And MUJAO says it has planted mines around the northern towns it controlled. One has already killed four Malian soldiers. The group's spokesman, Walid Abou Sarraoui, told Radio France Internationale Thursday that the jihadists were "opening a new zone of conflict."
In Gao, a town controlled by MUJAO until recently, a suicide bomber on a motorcycle blew himself up Friday, injuring one other person.
The Intelligence Challenge
Northern Mali is larger in area than Spain and while much is open desert, the Adrar de Ifoghas mountains include networks of caves and passes. Moktar Belmoktar, whose followers carried out the attack on the Algerian gas facility at In Amenas in January, and Iyad ag Ghali -- a Tuareg and leader of Ansar Dine -- know this region in intimate detail.
Over the years, Belmoktar (who is Algerian) has used his knowledge of the region to establish a flourishing smuggling and kidnapping business that has funded weapons-buying and recruitment. His group and MUJAO are thought to have taken seven French hostages they already held into the impenetrable Ifoghas.
French intervention may have disrupted traditional smuggling routes -- depriving these groups of revenues. But the idea that the Islamists will wither away is wishful thinking, according to regional analysts. Hence the recent agreement made by the U.S. to begin stationing surveillance drones in neighboring Niger. France has virtually no drone capability of its own.
The question is, as the French withdraw, whether the African garrison force replacing them has the resources to go after the remnants of these groups. Perhaps implicitly acknowledging its limitations, France has already suggested a U.N. peacekeeping force to be deployed by April.
U.N. Secretary-General Ban Ki Moon is apprehensive. "Our worry is that [the jihadists] could reappear, and that could affect the countries of the region," he said Thursday.
Distrust and Revenge
The events of the last year in Mali have introduced an atmosphere of deep distrust -- and episodes of revenge -- into what had been a moderate and tolerant country. Tuareg stranded in the capital Bamako speak of hostility toward them.
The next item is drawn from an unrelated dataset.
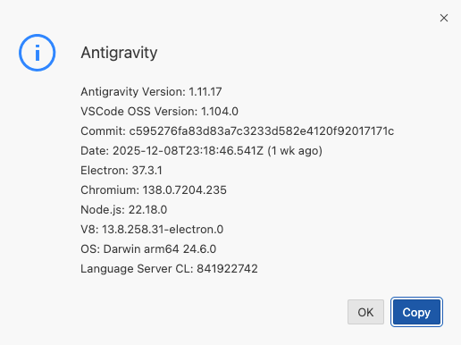Click the commit hash starting with c595276f
The width and height of the screenshot is (461, 345).
(262, 131)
The Malian army is accused of atrocities in towns that have been recaptured. In one incident, troops are said to have killed a group of Malian and Mauritanian preachers on a bus in Diabaly in September; it's unclear whether they mistook them for militants.
The International Federation of Human Rights Leagues said last week that Malian soldiers had summarily executed at least 11 people in Sevare. The U.N. refugee agency says reports of revenge attacks against Tuareg and Arabs are dissuading some among the nearly 400,000 internally displaced from returning home.
In turn Malian officials have accused the MNLA -- the largest Tuareg rebel group -- of executing soldiers.
Despite years of training by U.S. Special Forces, discipline in the Malian army fell apart after Tuareg separatists began seizing parts of northern Mali a year ago. Tuareg army units (integrated into the military in the 1990s) defected.
This sense of distrust is complicated by facts on the ground. Rather than the Malian authorities taking control of cities like Kidal in the wake of the French advance, it is Tuareg separatists of the MNLA (who defeated the army last year) that are patrolling the streets. That sets up another possible confrontation between troops and separatists.
Mali's small but influential Arab population may also be targeted for revenge because some of the more ruthless Islamist militants were Arabs (though not all were from Mali) associated with the implementation of Sharia law.
Talking to the Tuareg
The grievances among the ethnic Tuareg that led to the division of Mali in the first place are yet to be addressed. The on-off alliance of Tuareg and Islamist groups appears to have hardened resentment toward the north among southerners.
The press in Bamako has voiced visceral hostility toward the MNLA for its attempts to assist the French in pursuit of militants of Ansar Dine. The MNLA "is and remains the main cause of unhappiness in northern Mali," complained the newspaper MaliJet. "Sooner or later, history will catch up with it."
Another journal noted it was now the turn of the Tuareg, who had "invited the terrorists into the north" along with France to "install another republic or another province of France in the heart of the Sahel."